Abstract
In the early 1950s, in order to set the modern art then developing in Baghdad on a firmer, intellectual foundation, the artist Jawad Salim founded an art group. The art group was based on a problematization. On the one hand modern painting had a precedent, in the thirteenth-century manuscript illustrations of what is known as the Baghdad School; on the other hand however, that tradition had been lost, and thus painting was something entirely new. Salim resolved this paradox by interpreting modern painting as a “renewal” [tajdid] of the medieval tradition, and he institutionalized this interpretation in the art group he founded, the Baghdad Group for Modern Art, which announced its formation as “the re-birth of the Baghdad School.”
The interpretation of renewal emplotted modern art in the general philosophy of history formulated by the Arab Awakening, or Nahda, in which the history of the Arabs was interpreted in terms of civilizational decline and re-birth.
The emergence of a political consciousness among the Arabic-speaking populations of the Ottoman Empire entailed a new historiography of the Abbasid caliphate. While that historiography provided a foundation for the new state of Iraq, it also undermined the national schema, by positing reference points that were not those of the nation but of time. In the context of the Nahda, modern art was structured according to a temporal logic, rather than a national one, conceived in terms of continuity and discontinuity, loss and creation, the inaccessibility of the past and the urgency of the present.

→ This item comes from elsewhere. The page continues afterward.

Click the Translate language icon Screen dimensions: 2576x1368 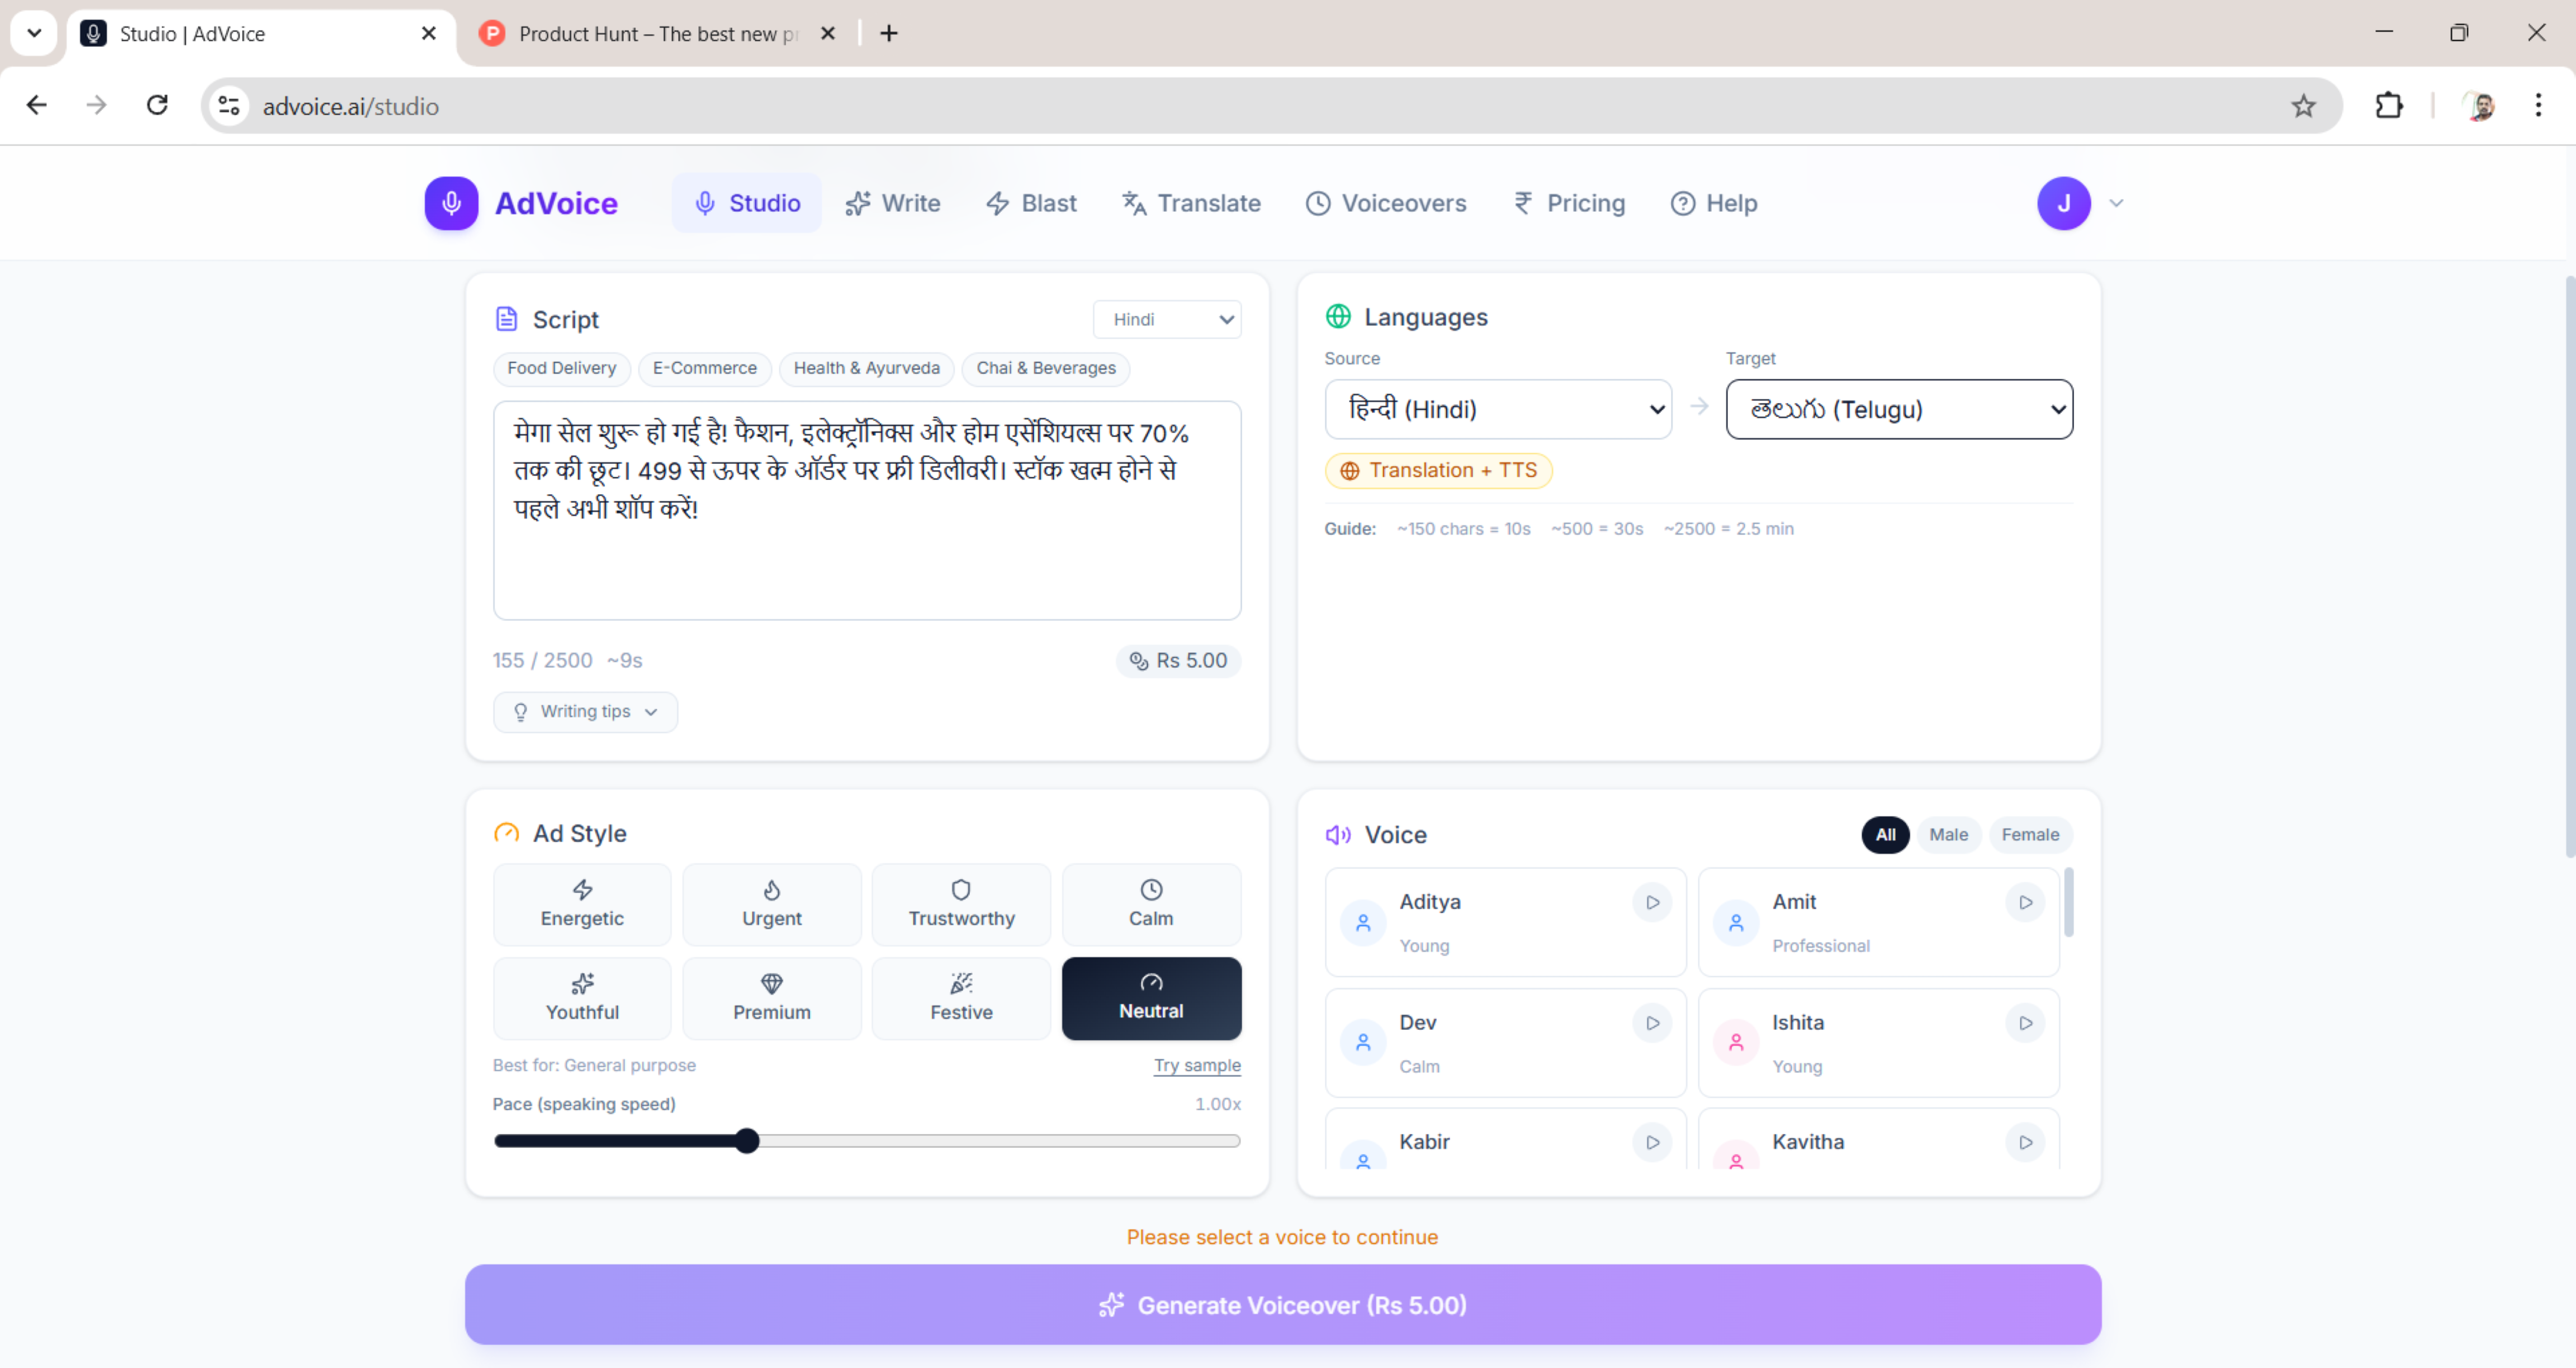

To make this argument, I look at a series of paintings Salim did throughout the 1950s called Baghdadiyyat. I show how Salim’s artistic problem was how to give form to the general sense of vitality that permeated the Nahda, the sense of an awakening-to-life after centuries of death, a desire for life in the face of death. And I show how he drew on different figures of feminine sexuality in order to work through this problem of life. I suggest that sexual desire seemed to articulate both the impersonal thrust of life and the individual desire for freedom.